┌──
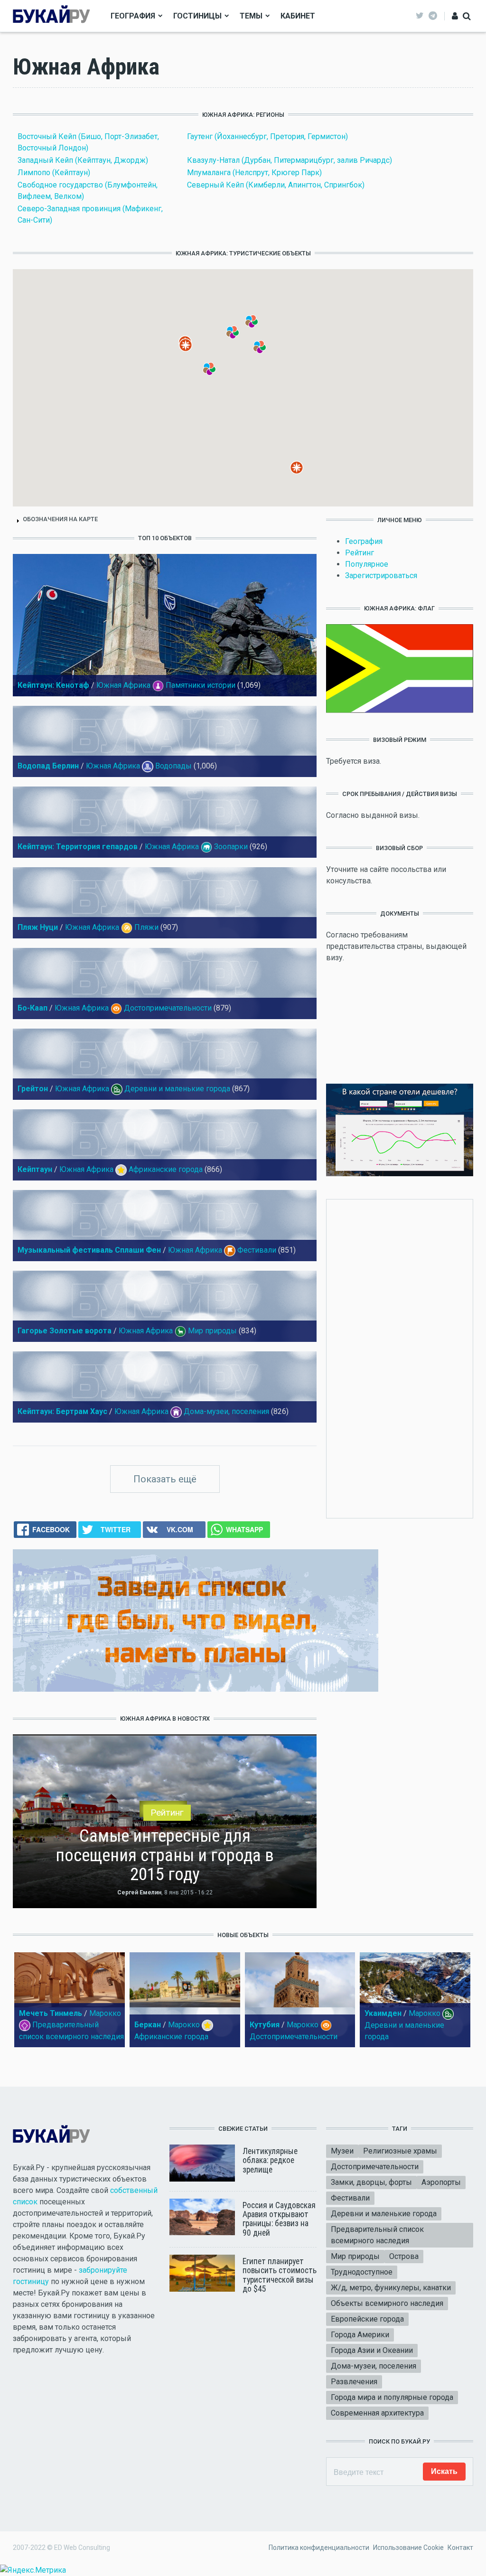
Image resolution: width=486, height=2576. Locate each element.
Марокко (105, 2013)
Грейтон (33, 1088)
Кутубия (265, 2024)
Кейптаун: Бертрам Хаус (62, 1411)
└──
┌──
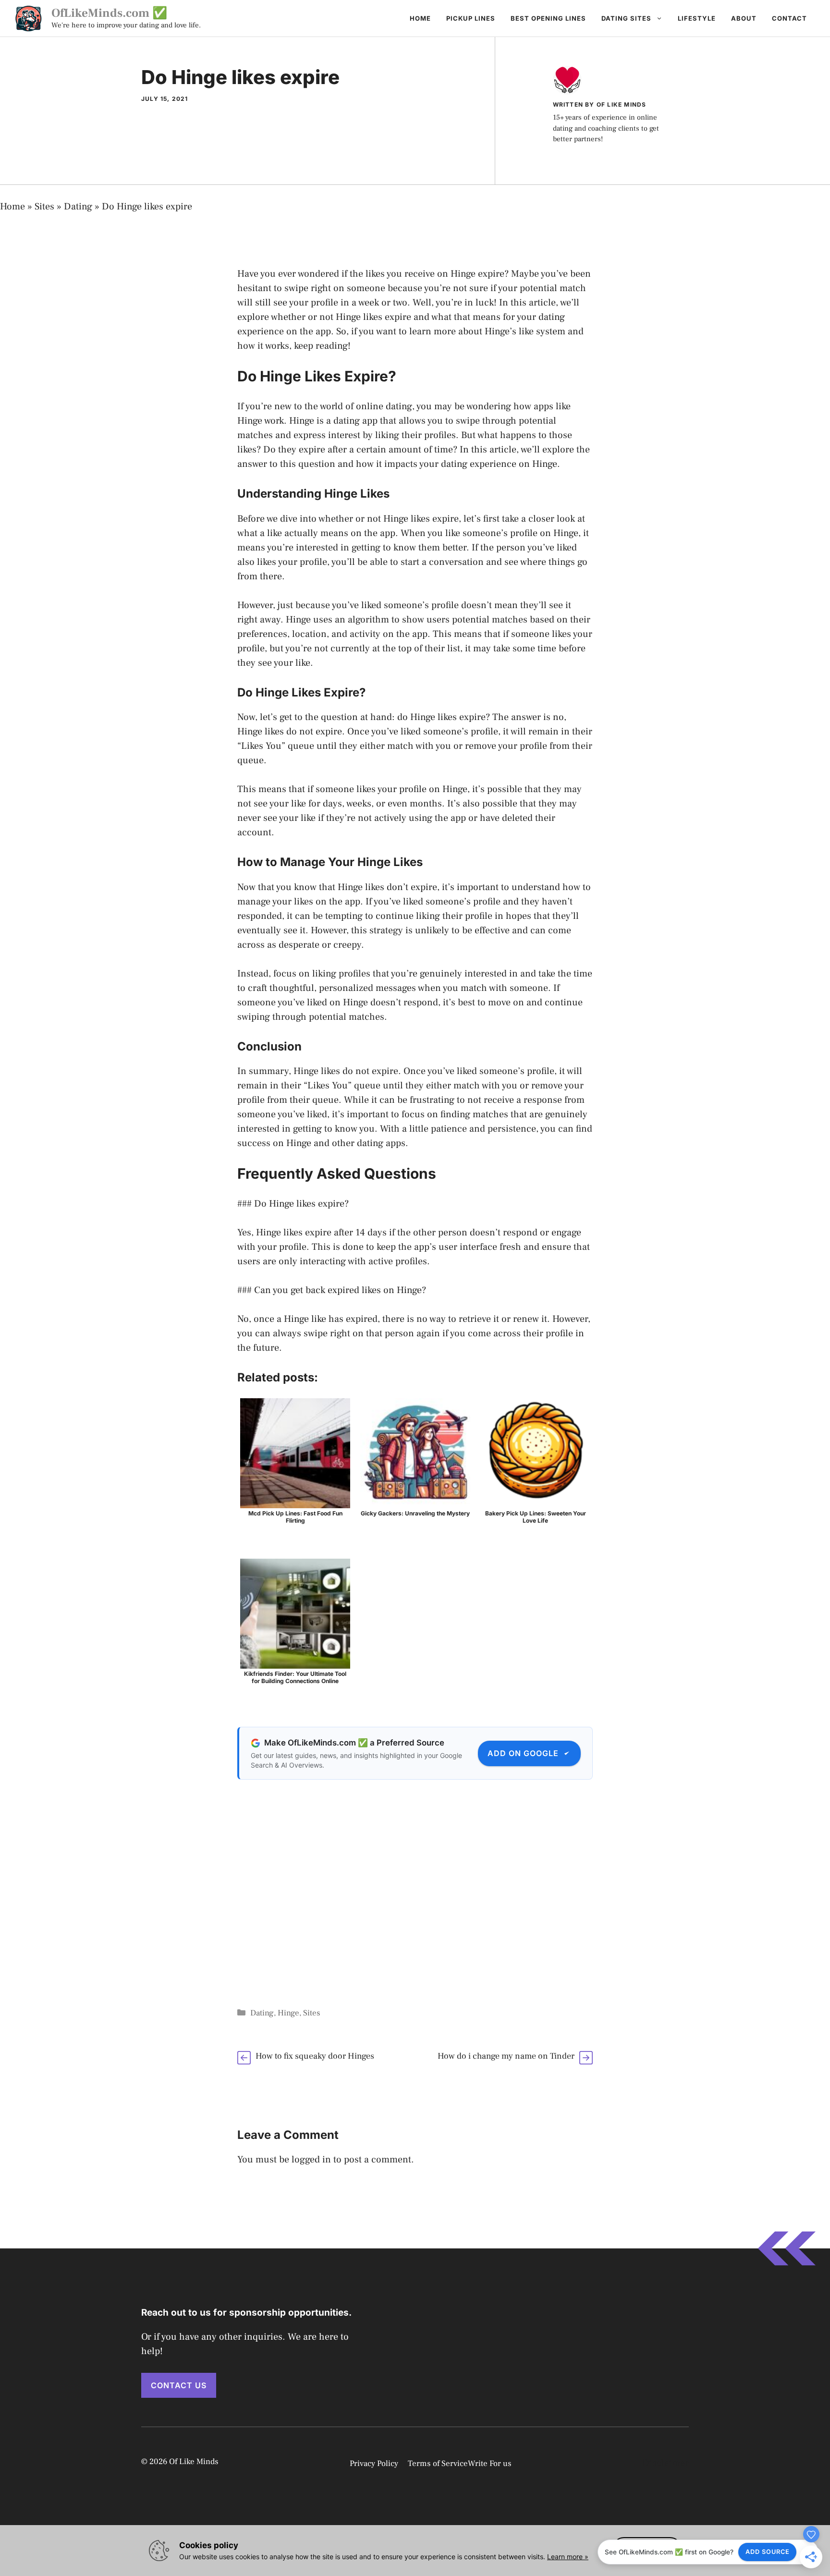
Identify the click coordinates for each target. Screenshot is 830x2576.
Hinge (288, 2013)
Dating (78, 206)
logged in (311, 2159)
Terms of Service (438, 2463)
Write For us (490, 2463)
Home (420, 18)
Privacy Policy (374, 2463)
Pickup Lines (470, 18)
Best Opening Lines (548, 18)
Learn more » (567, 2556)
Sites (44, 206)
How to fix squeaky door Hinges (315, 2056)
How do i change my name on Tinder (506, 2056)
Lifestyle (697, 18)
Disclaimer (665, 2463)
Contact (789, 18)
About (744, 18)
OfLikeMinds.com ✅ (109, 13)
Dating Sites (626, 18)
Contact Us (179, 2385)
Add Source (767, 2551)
└──
┌──
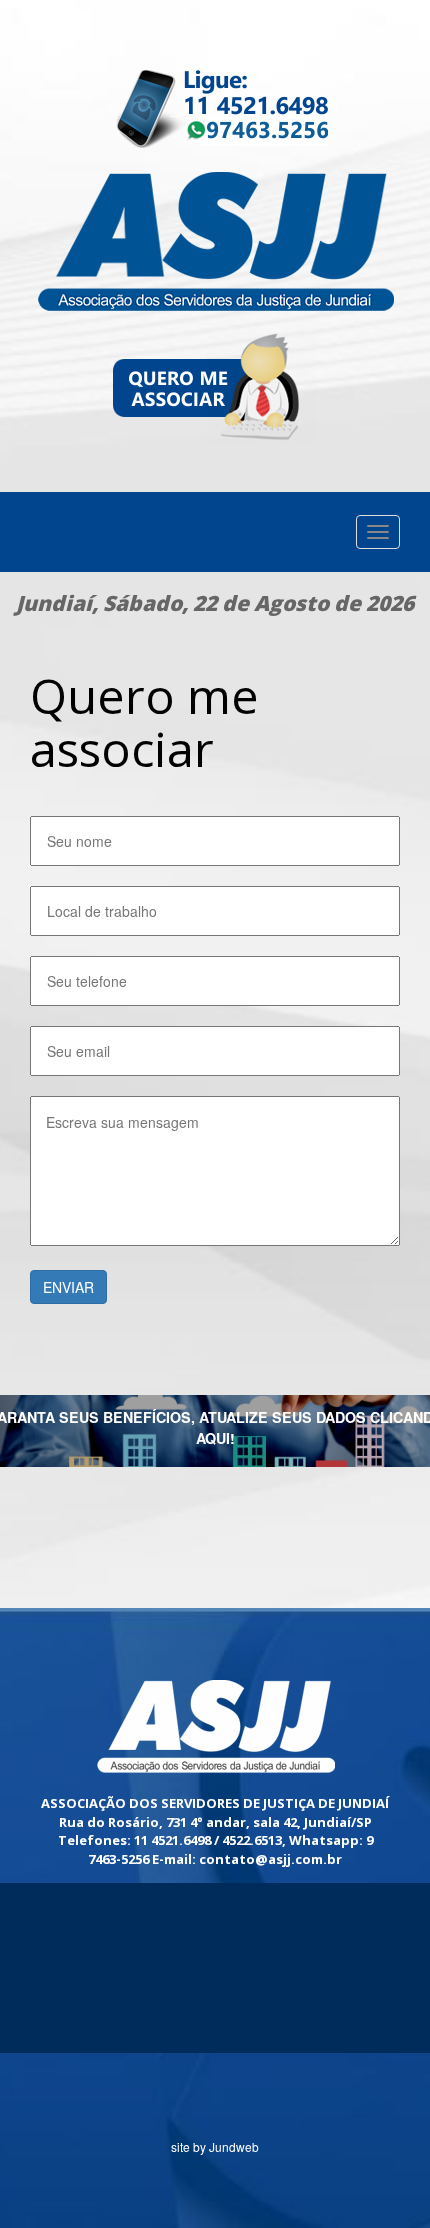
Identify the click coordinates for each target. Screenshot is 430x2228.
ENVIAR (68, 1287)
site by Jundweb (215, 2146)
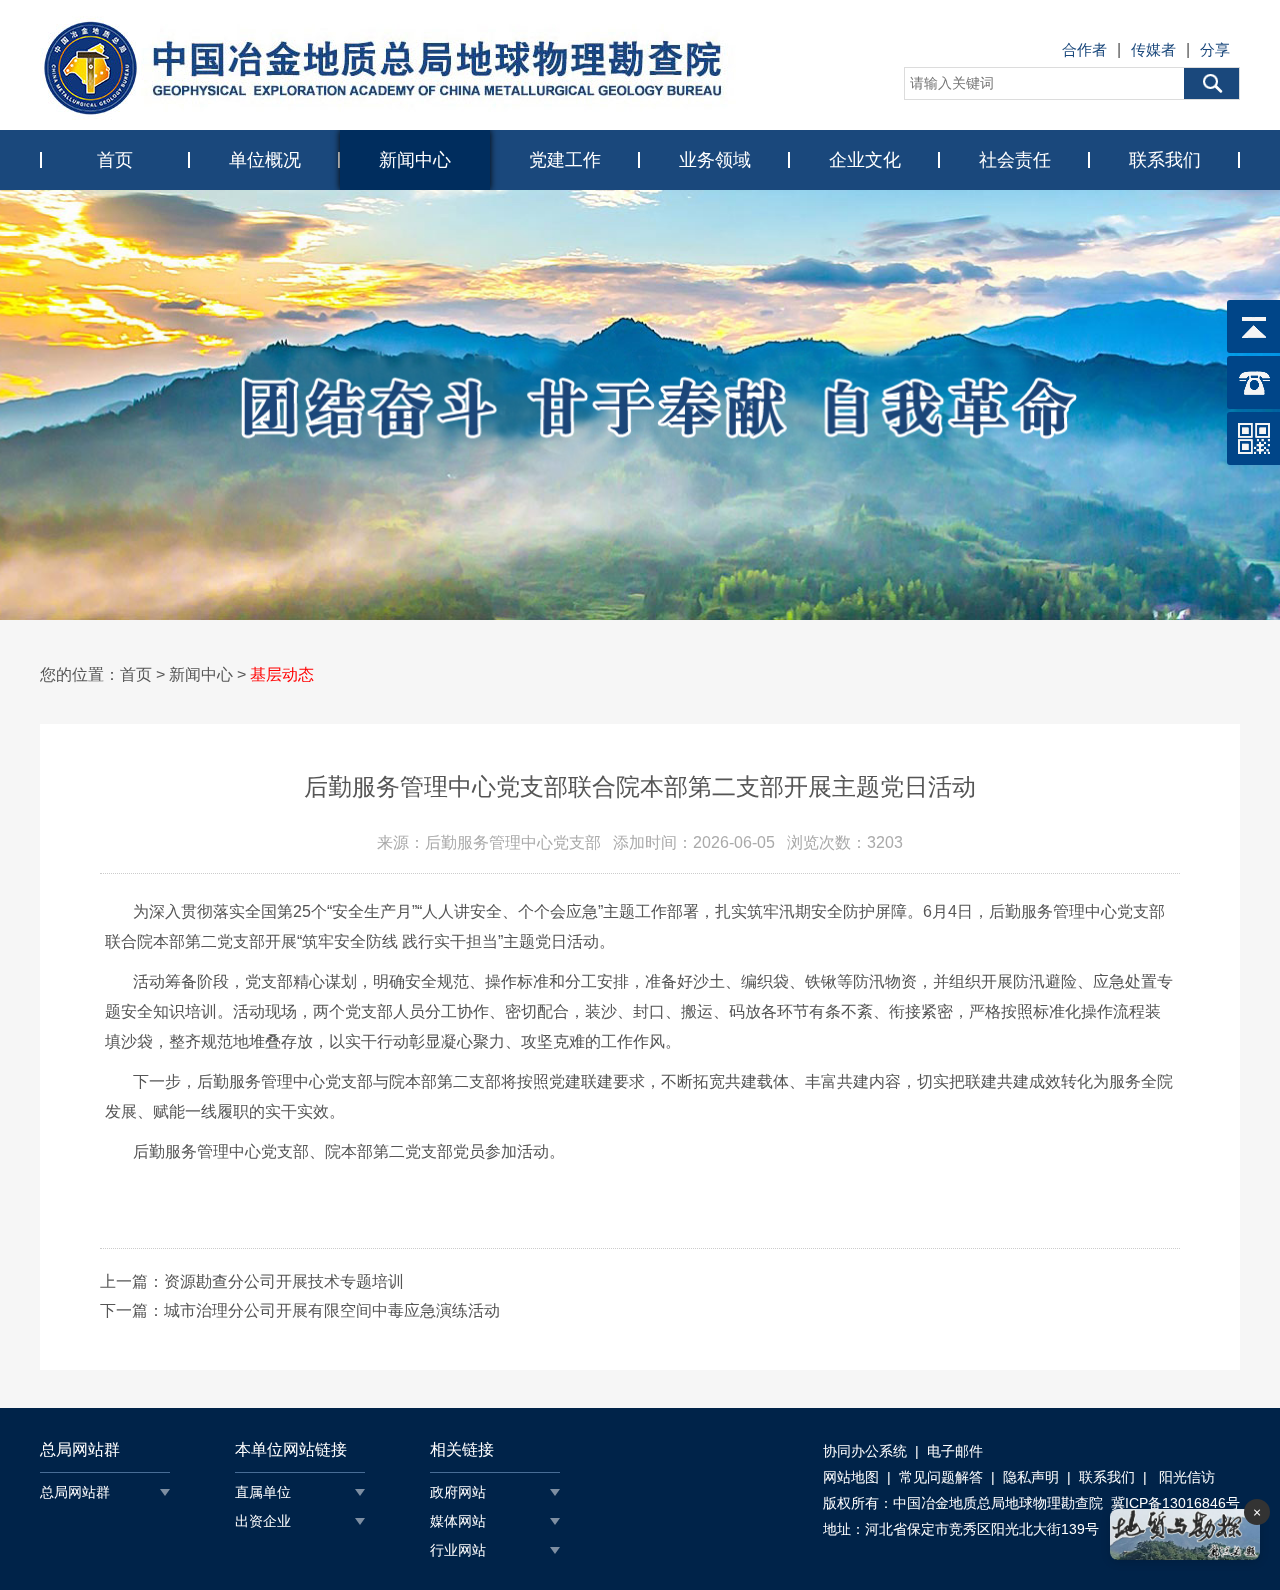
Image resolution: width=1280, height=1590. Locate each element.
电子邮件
└──
▶ TASK TO CARRY OUT: Copy out the lines above exactly, beginning at the one that contains "Privacy Policy (374, 2463)" and ending at the one that contains "Add Source (767, 2551)".

▶ TASK RESULT:
Privacy Policy (374, 2463)
Pickup Lines (470, 18)
Best Opening Lines (548, 18)
Learn more » (567, 2556)
Sites (44, 206)
How to fix squeaky door Hinges (315, 2056)
How do i change my name on Tinder (506, 2056)
Lifestyle (697, 18)
Disclaimer (665, 2463)
Contact (789, 18)
About (744, 18)
OfLikeMinds.com ✅ (109, 13)
Dating Sites (626, 18)
Contact Us (179, 2385)
Add Source (767, 2551)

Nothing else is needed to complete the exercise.